However, when you look at it, you will notice that it isn't optimal. It performs too much work. In the case where the left child is smaller or equal to the head node, but the right child is larger, evaluating the first comparison already gives you exactly that data. Two comparisons ought to be enough in that case. But this code will perform an unnecessary comparison anyway, because it is easier to write this way.

Trying to implement that idea in C, however, I noticed that I had really no idea how to do it without either duplicating code or using a goto. Luckily, in assembler, goto is the only way, anyway.

JohnpaulTH wrote:

However jl has not worked for me before. perhaps jb is better? I hadn't thought about the implications of that.

JL and JG (etc.) are for signed numbers, JB and JA (etc.) are for unsigned numbers. Also, to test for ranges, I really like to use the following trick: Suppose you want to know if x is between a and b.

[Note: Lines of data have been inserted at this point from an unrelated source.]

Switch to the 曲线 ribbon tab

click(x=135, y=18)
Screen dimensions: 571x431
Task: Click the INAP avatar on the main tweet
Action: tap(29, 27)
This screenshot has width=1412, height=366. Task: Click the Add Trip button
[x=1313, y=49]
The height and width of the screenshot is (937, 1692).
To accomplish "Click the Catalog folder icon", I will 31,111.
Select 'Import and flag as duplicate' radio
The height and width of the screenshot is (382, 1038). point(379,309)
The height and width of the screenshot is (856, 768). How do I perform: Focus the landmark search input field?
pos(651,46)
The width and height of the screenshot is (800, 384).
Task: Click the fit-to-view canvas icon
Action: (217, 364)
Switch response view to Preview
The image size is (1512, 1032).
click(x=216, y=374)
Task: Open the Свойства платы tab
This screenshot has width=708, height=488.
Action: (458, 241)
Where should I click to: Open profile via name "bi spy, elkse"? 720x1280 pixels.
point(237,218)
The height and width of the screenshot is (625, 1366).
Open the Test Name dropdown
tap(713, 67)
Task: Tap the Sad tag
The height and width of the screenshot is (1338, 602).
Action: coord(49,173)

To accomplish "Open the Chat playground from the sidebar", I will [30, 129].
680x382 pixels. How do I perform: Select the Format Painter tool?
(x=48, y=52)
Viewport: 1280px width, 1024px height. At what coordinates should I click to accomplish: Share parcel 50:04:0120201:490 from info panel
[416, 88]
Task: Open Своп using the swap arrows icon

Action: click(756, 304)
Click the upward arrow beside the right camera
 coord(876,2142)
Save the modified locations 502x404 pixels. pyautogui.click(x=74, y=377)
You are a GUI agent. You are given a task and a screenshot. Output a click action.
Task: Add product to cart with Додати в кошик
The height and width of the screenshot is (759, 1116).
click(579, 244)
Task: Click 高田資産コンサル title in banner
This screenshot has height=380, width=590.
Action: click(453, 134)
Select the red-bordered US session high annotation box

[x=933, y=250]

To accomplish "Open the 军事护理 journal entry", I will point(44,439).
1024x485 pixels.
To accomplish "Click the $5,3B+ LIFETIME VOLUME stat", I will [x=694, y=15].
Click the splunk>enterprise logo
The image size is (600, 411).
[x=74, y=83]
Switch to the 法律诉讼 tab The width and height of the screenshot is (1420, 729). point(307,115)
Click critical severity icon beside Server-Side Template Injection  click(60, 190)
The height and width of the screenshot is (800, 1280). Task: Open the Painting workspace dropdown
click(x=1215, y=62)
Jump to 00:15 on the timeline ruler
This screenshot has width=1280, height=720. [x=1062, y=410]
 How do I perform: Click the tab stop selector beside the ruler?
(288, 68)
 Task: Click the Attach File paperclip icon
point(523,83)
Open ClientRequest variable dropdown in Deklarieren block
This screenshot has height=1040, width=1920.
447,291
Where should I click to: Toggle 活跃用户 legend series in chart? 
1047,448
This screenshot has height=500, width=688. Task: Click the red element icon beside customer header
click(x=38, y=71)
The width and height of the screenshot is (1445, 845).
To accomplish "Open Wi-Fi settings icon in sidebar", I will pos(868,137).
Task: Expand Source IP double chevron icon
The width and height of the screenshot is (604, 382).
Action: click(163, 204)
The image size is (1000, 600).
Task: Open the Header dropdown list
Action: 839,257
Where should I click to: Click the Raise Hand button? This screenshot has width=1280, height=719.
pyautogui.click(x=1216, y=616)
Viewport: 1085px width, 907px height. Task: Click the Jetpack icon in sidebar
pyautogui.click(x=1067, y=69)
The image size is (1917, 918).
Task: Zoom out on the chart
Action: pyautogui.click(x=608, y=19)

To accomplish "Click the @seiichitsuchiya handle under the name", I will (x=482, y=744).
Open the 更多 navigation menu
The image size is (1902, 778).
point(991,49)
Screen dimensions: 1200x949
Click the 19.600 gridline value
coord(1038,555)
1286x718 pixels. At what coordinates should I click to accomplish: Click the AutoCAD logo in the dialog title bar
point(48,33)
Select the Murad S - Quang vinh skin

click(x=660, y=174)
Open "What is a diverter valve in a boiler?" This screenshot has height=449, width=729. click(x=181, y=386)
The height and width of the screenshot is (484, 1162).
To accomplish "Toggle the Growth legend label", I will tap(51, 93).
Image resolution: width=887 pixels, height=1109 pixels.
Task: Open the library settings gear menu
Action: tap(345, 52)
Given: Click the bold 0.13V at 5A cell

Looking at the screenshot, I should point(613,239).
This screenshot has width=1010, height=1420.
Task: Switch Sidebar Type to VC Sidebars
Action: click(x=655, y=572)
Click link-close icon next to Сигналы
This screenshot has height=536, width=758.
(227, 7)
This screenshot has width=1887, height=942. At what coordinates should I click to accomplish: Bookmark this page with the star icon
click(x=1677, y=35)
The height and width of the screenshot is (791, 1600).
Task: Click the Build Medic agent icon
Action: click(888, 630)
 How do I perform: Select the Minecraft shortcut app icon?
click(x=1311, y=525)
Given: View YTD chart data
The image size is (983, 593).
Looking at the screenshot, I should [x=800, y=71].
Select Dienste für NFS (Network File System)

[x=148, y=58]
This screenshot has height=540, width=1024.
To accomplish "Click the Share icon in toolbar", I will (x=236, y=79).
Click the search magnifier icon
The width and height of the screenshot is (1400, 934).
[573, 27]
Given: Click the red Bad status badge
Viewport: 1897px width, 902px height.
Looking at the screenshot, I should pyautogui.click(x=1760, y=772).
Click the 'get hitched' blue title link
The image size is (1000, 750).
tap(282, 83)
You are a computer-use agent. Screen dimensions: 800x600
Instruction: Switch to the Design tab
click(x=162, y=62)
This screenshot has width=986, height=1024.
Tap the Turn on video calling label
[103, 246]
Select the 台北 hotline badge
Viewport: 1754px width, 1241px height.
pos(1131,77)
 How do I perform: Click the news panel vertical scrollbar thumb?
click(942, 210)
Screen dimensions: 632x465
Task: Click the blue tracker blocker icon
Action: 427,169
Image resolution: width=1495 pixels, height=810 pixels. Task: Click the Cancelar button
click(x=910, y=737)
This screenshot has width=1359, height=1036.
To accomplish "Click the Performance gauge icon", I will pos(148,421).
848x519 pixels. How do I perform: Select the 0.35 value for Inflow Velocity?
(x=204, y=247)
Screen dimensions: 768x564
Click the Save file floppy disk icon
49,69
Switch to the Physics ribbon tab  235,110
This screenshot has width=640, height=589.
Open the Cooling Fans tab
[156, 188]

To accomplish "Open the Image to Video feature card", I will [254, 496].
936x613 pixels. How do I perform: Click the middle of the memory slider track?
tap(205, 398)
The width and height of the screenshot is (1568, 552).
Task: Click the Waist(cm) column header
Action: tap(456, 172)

So the inequation is "a <= x <= b". You can subtract a from all inequations and get "0 <= x - a <= b - a". And now you can cast the expression to unsigned to make negative numbers wrap around, and thereby become much bigger than your comparison. This means, however, that instead of two comparisons, you now make one subtract and one comparison, thereby simplifying the control flow massively.

In context, I would write it like this:

Code:

  sub al, '0'
  cmp al, 10
  jb .save
  sub al, 'A' - '0'
  cmp al, 7
  jb .save1
  sub al, 'a' - 'A'
  cmp al, 7
  jb .save1
  ; failure
  mov rsi, TEXT.FAIL
  call WRITELN
  jmp .HEXREAD
.save1:
  add al, 10
.save:
  shl rbx, 4
  or bl, al
  jmp .loadchar

JohnpaulTH · **Joined:** Sat May 23, 2020 6:51 pm **Posts:** 20

nullplan wrote:

That means you weren't actually prototyping.

Good to know, what do you call what I was doing?

nullplan wrote:

This can be a good thing, but can also be a bad thing. In assembler you can do a lot of things different from the higher level languages.

Good points.

Quote:

or using a goto.

Goto is not rpesent in lua, thus making it an even poorer choice for prototyping.

Quote:

I really like to use the following trick:

[/quote]
That is so cool! Thanks for sharing. I get so narrow minded that I forget about those other variants of jmp.

Octocontrabass · **Joined:** Mon Mar 25, 2013 7:01 pm **Posts:** 5137

nullplan wrote:

Trying to implement that idea in C, however, I noticed that I had really no idea how to do it without either duplicating code or using a goto.

GCC allows you to declare functions like cmp() as pure so the optimizer can remove redundant calls. For it to work in this case, you'd have to rewrite one of the comparisons in terms of the results of the other two.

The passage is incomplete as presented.